### Task directions
The full text of the records below, minus any pictures, should be given back word for word.

Collected data:
======

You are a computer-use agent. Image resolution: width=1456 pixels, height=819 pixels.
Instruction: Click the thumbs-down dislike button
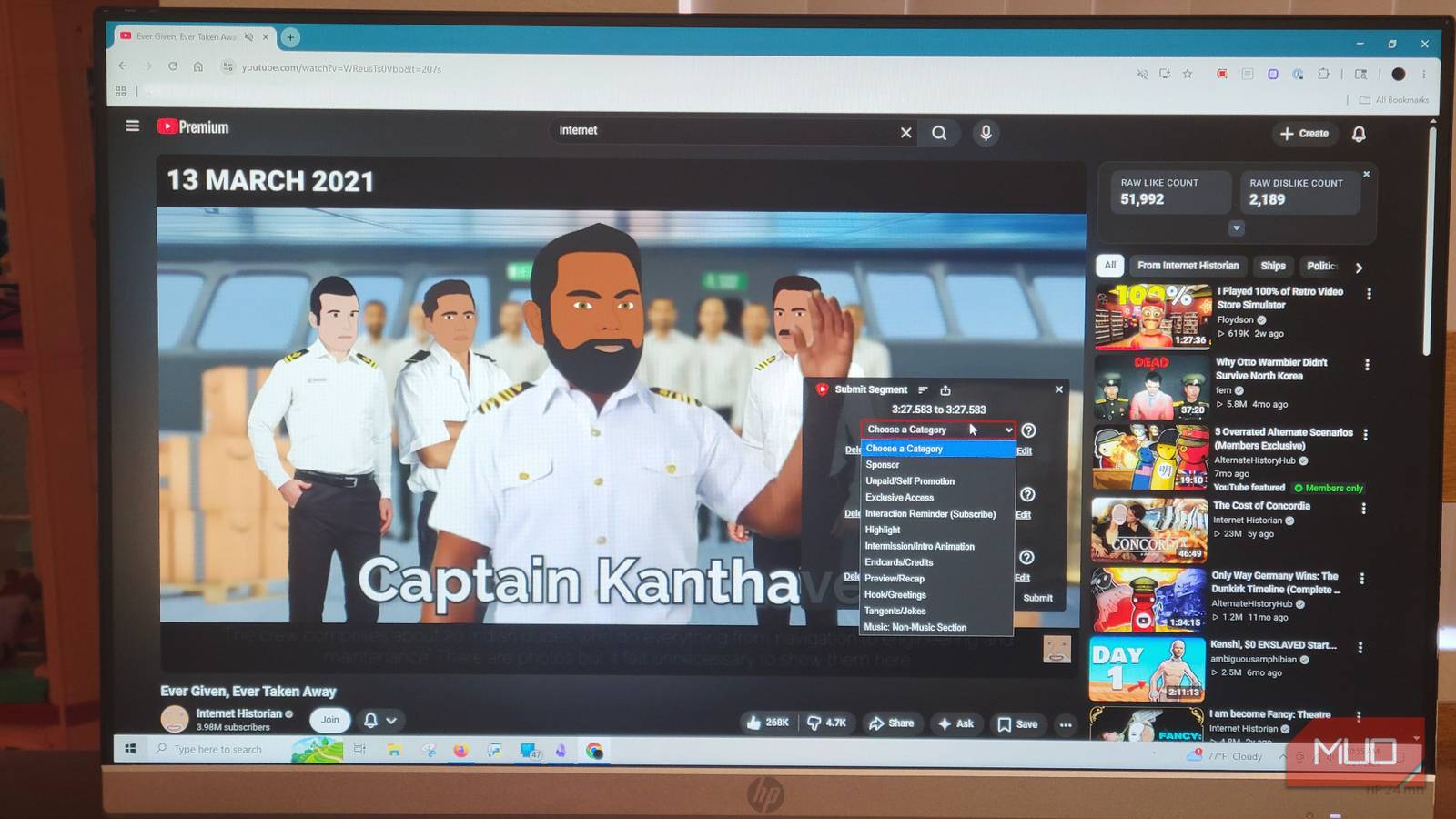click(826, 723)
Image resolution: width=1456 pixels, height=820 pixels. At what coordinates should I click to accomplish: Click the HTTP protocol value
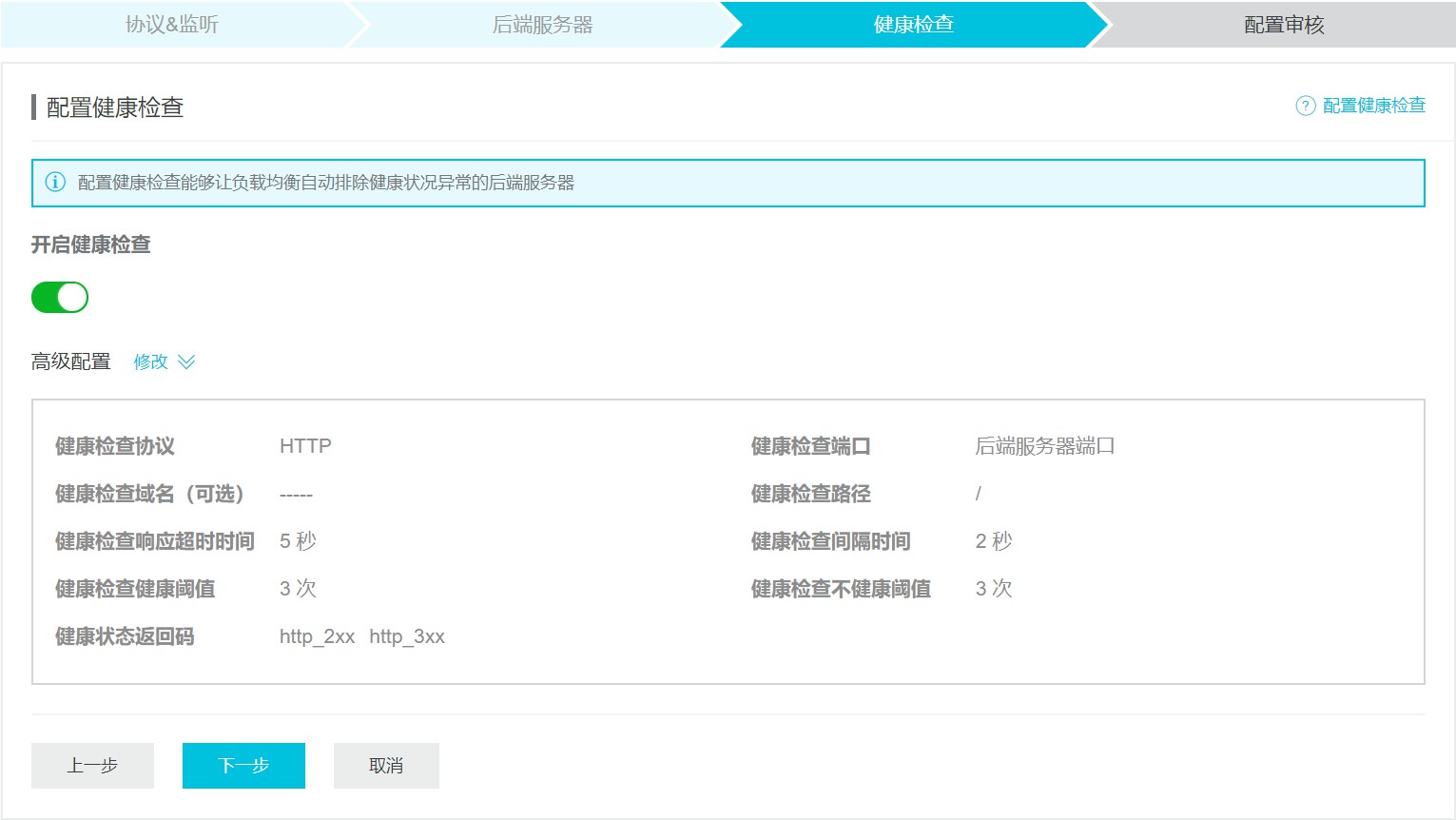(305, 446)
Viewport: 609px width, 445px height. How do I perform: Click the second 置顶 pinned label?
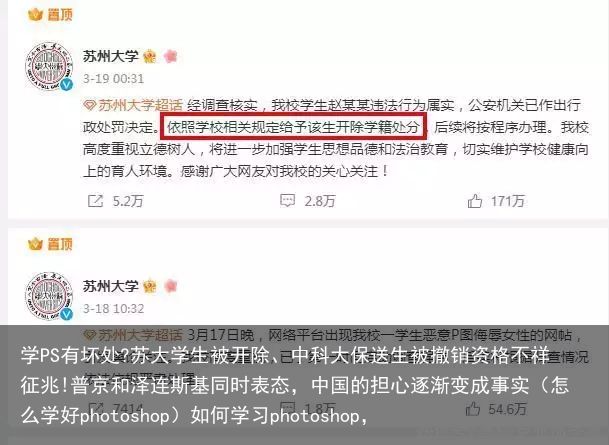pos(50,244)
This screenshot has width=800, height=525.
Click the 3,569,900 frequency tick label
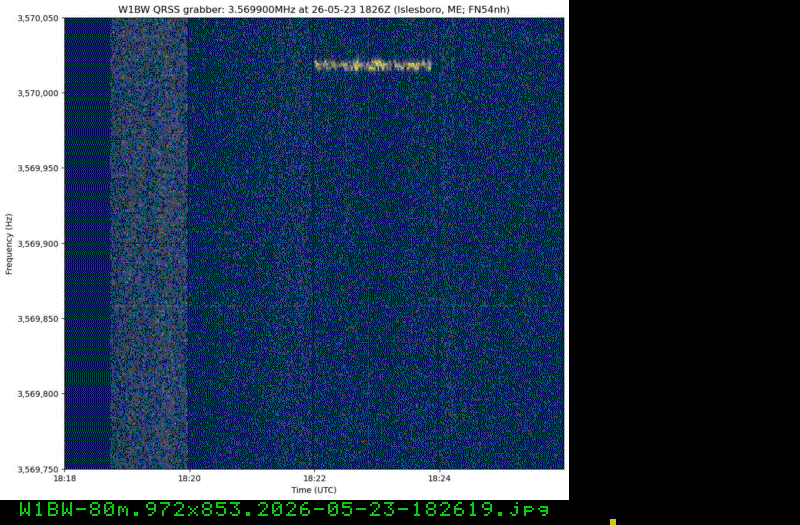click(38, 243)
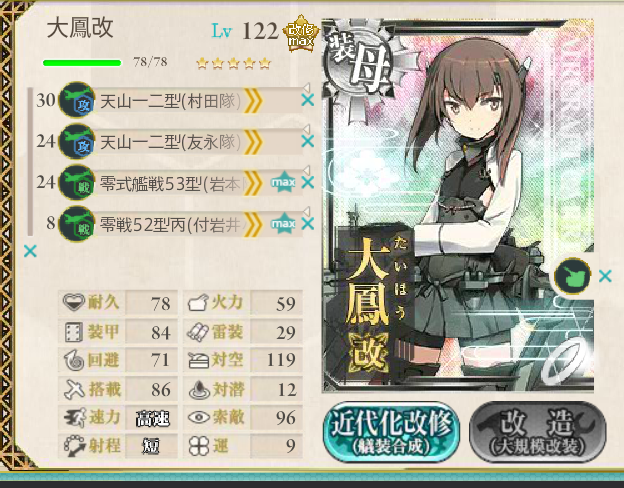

======

### Output for this exercise
You are a computer-use agent. Image resolution: width=1456 pixels, height=819 pixels.
Instruction: Click the thumbs-down dislike button
click(826, 723)
Image resolution: width=1456 pixels, height=820 pixels. At what coordinates should I click to accomplish: Click the HTTP protocol value
(305, 446)
Viewport: 609px width, 445px height. How do I perform: Click the second 置顶 pinned label?
pos(50,244)
This screenshot has width=800, height=525.
Click the 3,569,900 frequency tick label
click(38, 243)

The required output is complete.